Book Review: The Girls of Summer by Katie Bishop

With a title like The Girls of Summer, you might find yourself picking up Katie Bishop’s debut novel with expectations of a typical sun-drenched summer read. But whilst this book partly takes place on a secluded, sun-trapped Greek island, where the days are lazy, the nights long, the drinks flow endlessly, and the rest of the world feels a million miles away, there’s a darker side to the story that casts a sharp spotlight on the complicated nature of power, consent and recollection.

Rachel was just seventeen when she met Alistair. He was in his thirties. She was spending the summer before her A-Levels island hopping with her best friend, and he was working for a powerful billionaire on an idyllic Greek island. She was young, trusting and impressionable, and he made her feel special, more mature than her years. Rachel fell in love with Alistair against a seemingly perfect summer backdrop, and sixteen years later – even though she’s married to another man – she still thinks of her first love. But Rachel’s memories of that summer are clouded by her lingering feelings for a man she didn’t ever really know.
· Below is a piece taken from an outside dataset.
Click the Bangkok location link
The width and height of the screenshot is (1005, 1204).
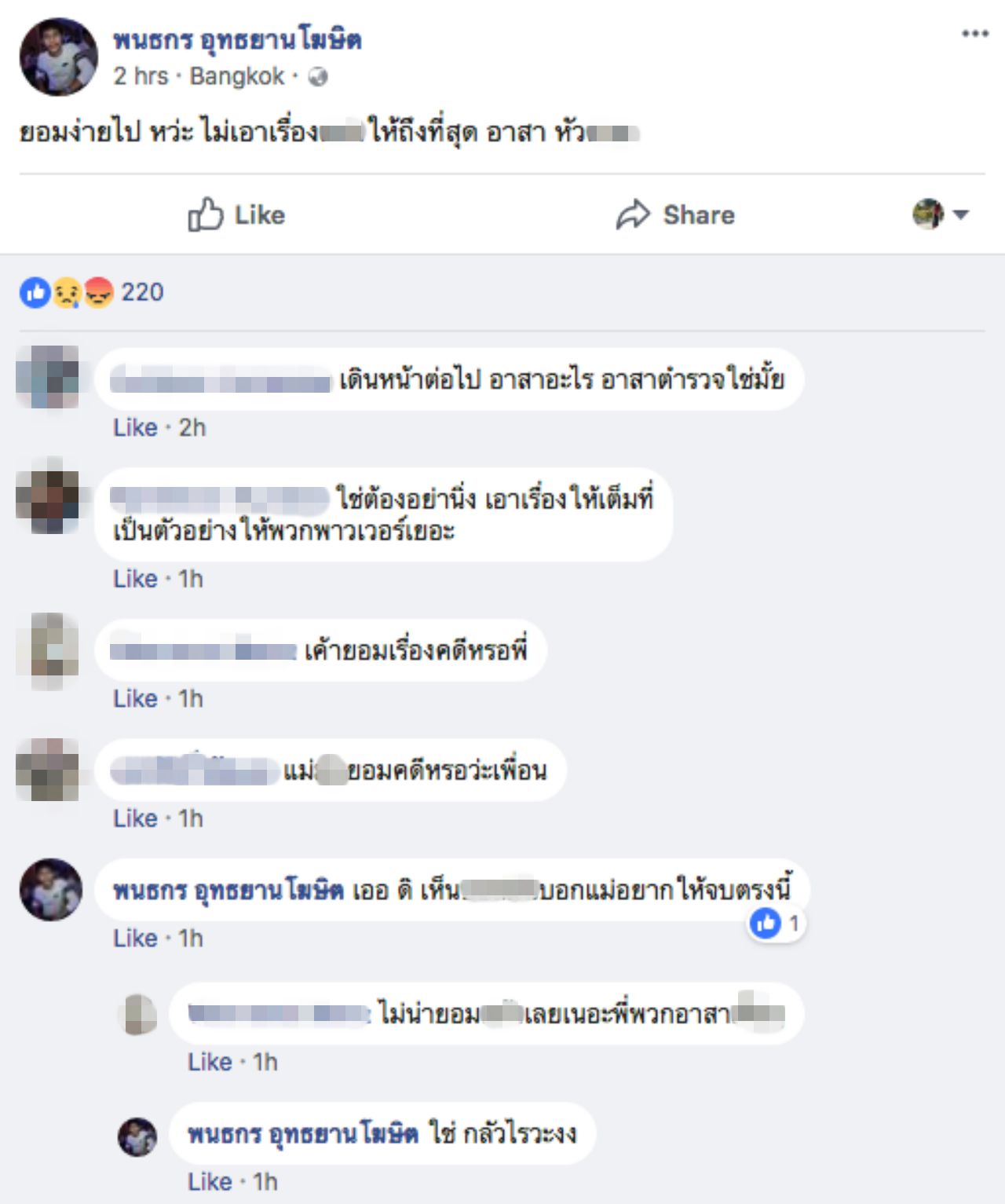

In the present, Rachel is unhappy in her marriage and still reminiscing over the summer she stepped into womanhood. The summer that changed the course of her life forever. When an unexpected encounter reconnects her with someone from her past, Rachel is forced to re-examine her innocently one-sided recollection of her time on the island and the relationship she had with Alistair. And when he returns, Rachel finds herself pulled back into Alistair’s orbit, bringing the past – with all its hazy, uncomfortable realities – crashing into the present.
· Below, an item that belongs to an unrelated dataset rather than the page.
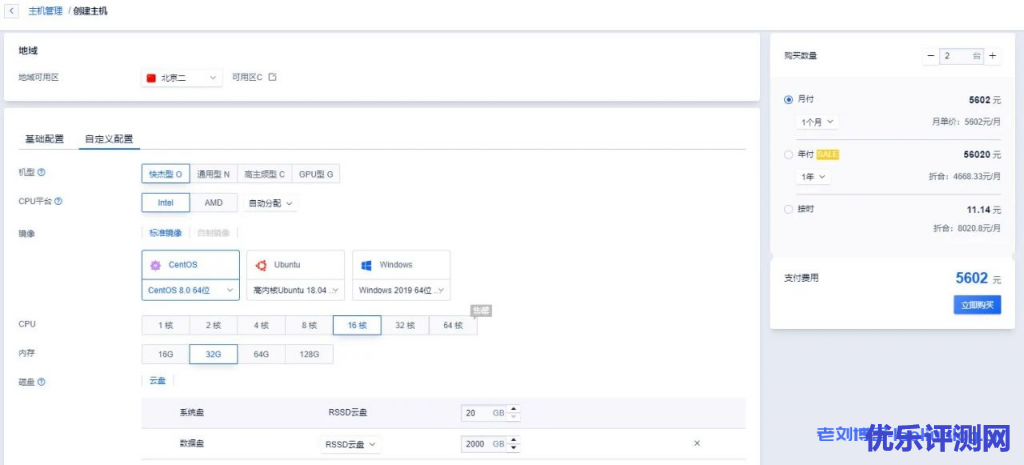Image resolution: width=1024 pixels, height=465 pixels.
Task: Click the help icon next to 磁盘
Action: pyautogui.click(x=41, y=381)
…now I find a restless unease gathering in the pit of my stomach. Now I go over what Alistair said to me. What he was asking me to do. It used to feel like everything he did was to ensure that we could be together. Now, I’m not quite so sure.”

The Girls of Summer starts off innocently enough, with two teenage girls enjoying the sun, sea and freedom of their first overseas holiday without parents. Yet it’s not long before an insidious undertone begins to permeate the story. Alternating between ‘then’ and ‘now’, the past chapters explore how Rachel and Alistair met, how she was instantly besotted with him, and how he drew her into a world of powerful men and exploited girls. Whilst Rachel doesn’t see Alistair’s attention as dangerous or predatory, as a woman reading this book, the warning signs are painfully glaring. You want to scream at her. Tell her to run as quickly and as far away as she can get. But of course she doesn’t.
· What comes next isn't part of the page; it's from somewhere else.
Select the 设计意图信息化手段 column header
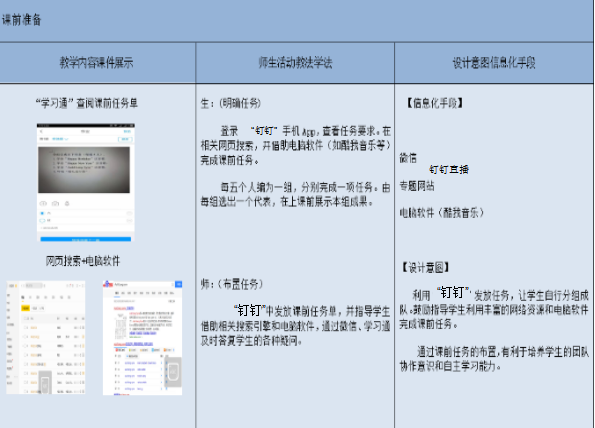The width and height of the screenshot is (595, 428). (x=494, y=63)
As the past chapters reveal what happened that summer through Rachel’s viewpoint, the chapters set in the present show the lasting fallout of a tragedy that sent everyone running from the island, including Rachel herself. She might have moved on with her life, getting married and putting down roots, but she’s still very much stuck in the past. Over a decade later, Alistair maintains his hold on her, but their reunion allows her to peel back the layers of her memories; memories that when viewed through the lens of adulthood, don’t feel quite so golden.

We’re not short on novels exploring the complexities of consent, power and the exploitation of both girls and women. But The Girls of Summer feels particularly pertinent to our times. So much of this story revolves around perspective. The fact that in years gone by, before the #MeToo movement, the male-dominated behaviour explored in this book was so often excused, explained away or simply accepted as part of life. Something women had to endure and ignore. By forcing Rachel to examine her own perspective, Bishop centres the story on reframing the narratives that make up who we are and the paths we take into adulthood. Rachel might be the narrator, but she’s telling the collective stories of women the world over.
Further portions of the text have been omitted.